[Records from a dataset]
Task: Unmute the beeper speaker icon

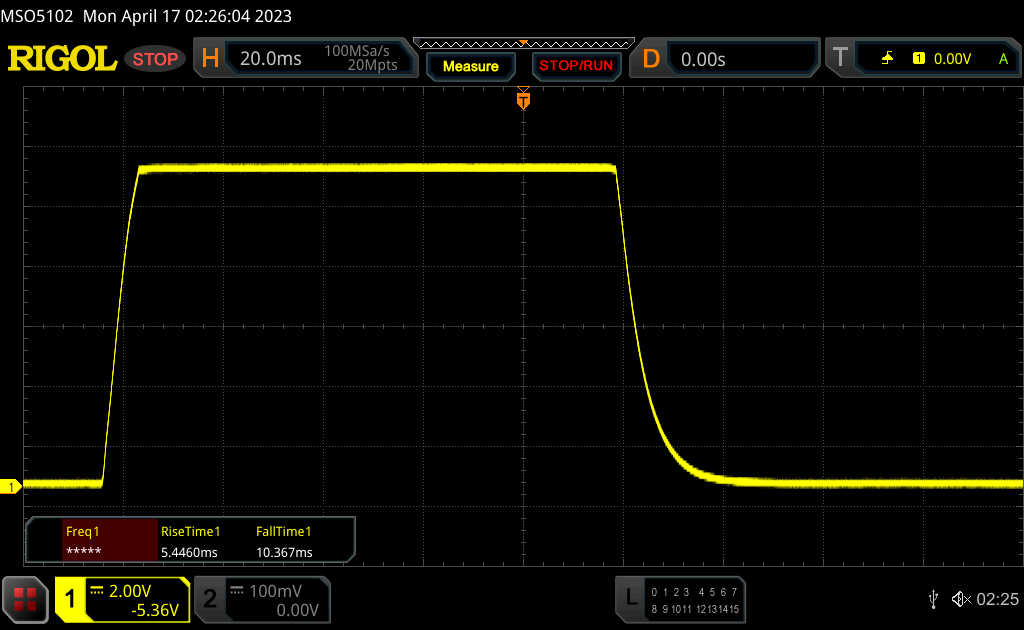Action: [960, 599]
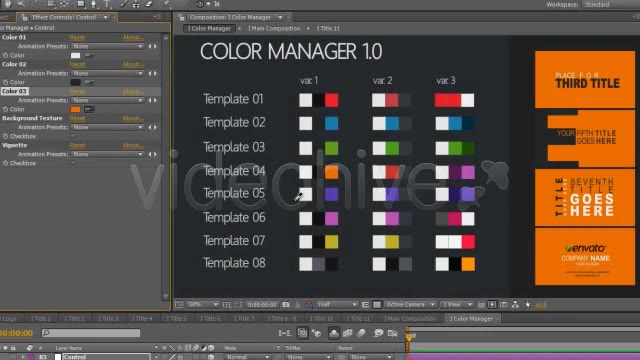Open the Active Camera dropdown
Screen dimensions: 640x360
coord(410,304)
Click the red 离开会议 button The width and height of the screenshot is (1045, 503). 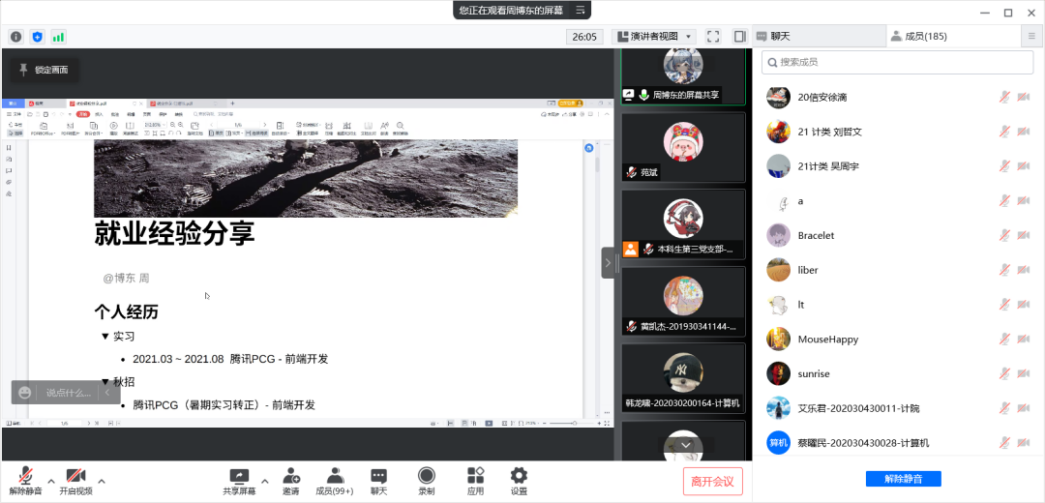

◆ Exercise aim ◆
The records above are to be transcribed exactly, with every picture left out.

◆ Answer box ◆
Task: Unmute the beeper speaker icon

Action: [960, 599]
Open the Active Camera dropdown
Screen dimensions: 640x360
coord(410,304)
Click the red 离开会议 button The width and height of the screenshot is (1045, 503). 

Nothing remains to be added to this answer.